YOUR TASKS »
a – Decide whether each statement, (i) to (iii), agrees with the passage on Malvolio. Answer yes or no for each and quote the words of the passage that settle it.
(i) Olivia is pleased with Malvolio.
(ii) Olivia once read Cesario's frown as a sign of hidden love.
(iii) Maria comes up with the idea of binding Malvolio in a dark room.
b – Answer these questions from the passage on Malvolio:
(i) Which word used by Olivia does Malvolio take as a sign of her love?
(ii) How do the other characters speak to Malvolio?
(iii) What does the dark room resemble?
c – From the passage on Malvolio, write out the text starting with "What new deception" and going on through "resembles an asylum.".

TEXT SEGMENT »
How does Malvolio’s situation in this scene reflect Olivia’s own situation? In this scene, Malvolio absurdly believes that Olivia’s behavior towards him—specifically her use of the word “fellow”—indicates her love for him. In reality, Olivia shows no signs of being pleased with Malvolio and even accuses him of being crazy. Likewise, in a previous scene, Olivia had interpreted Cesario’s frown as a sign of concealed love.
What new deception do Sir Toby, Fabian, and Maria devise against Malvolio in this scene? In this scene, the other characters speak to Malvolio as if he were possessed by a demon, attempting to make him question his sanity. Sir Toby also reveals his idea of binding Malvolio in a dark room, that resembles an asylum.

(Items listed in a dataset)
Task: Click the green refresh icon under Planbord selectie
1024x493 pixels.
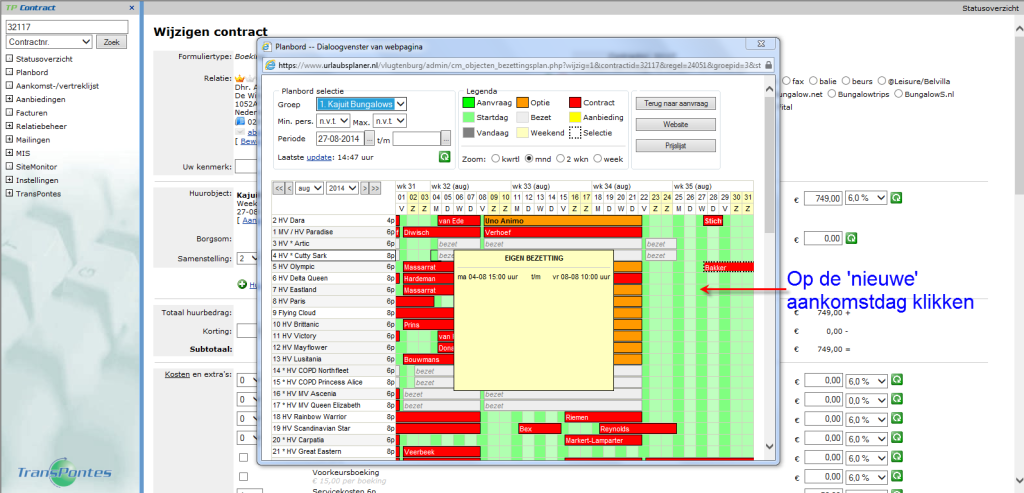Action: tap(444, 157)
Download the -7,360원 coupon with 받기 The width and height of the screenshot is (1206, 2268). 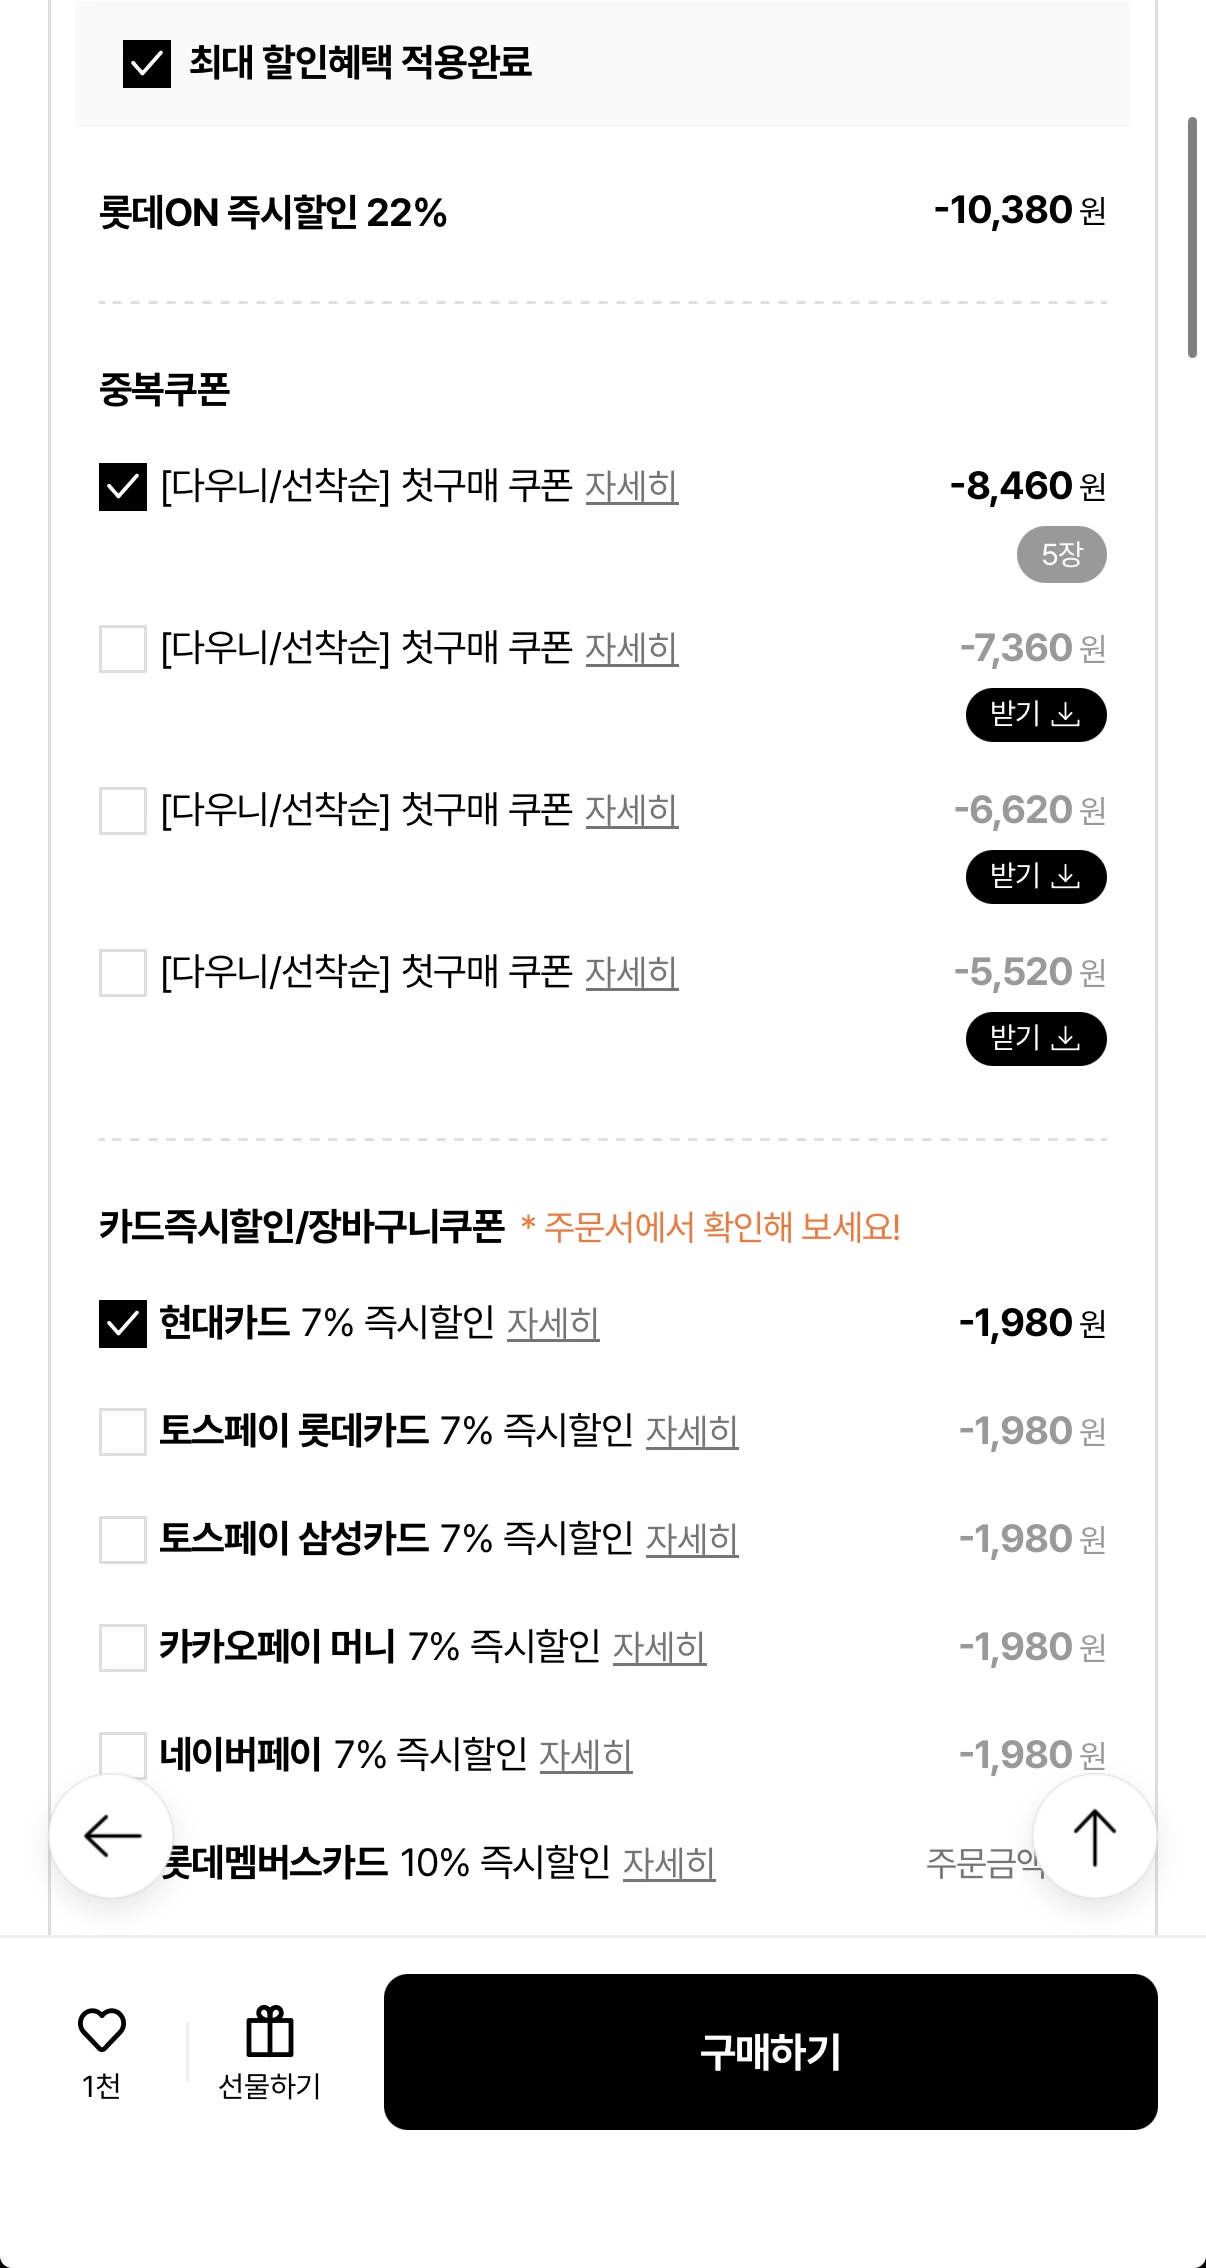coord(1035,715)

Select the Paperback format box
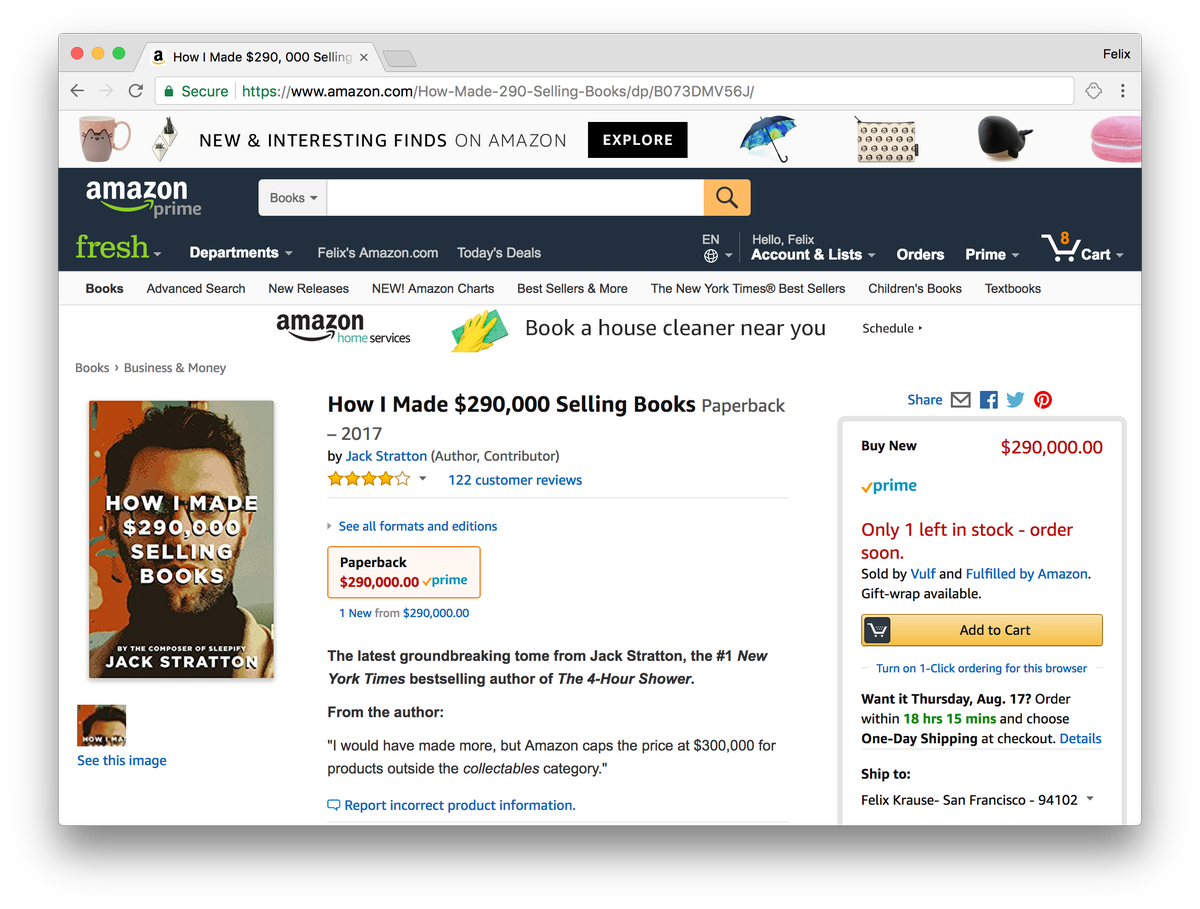point(404,572)
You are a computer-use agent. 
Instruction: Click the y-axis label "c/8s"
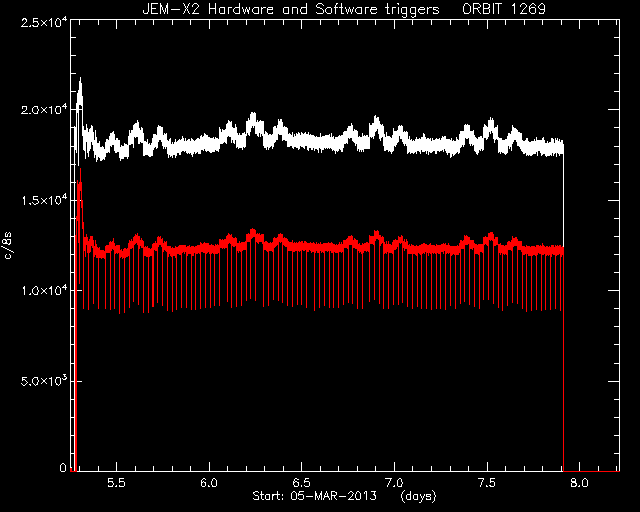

COMPLETED EXERCISE »
a –
(i) No: "Olivia shows no signs of being pleased with Malvolio and even accuses him of being crazy."
(ii) Yes: "Olivia had interpreted Cesario’s frown as a sign of concealed love."
(iii) No: "Sir Toby also reveals his idea of binding Malvolio in a dark room"

b –
(i) "fellow"
(ii) As if he were possessed by a demon
(iii) An asylum

c –
What new deception do Sir Toby, Fabian, and Maria devise against Malvolio in this scene? In this scene, the other characters speak to Malvolio as if he were possessed by a demon, attempting to make him question his sanity. Sir Toby also reveals his idea of binding Malvolio in a dark room, that resembles an asylum.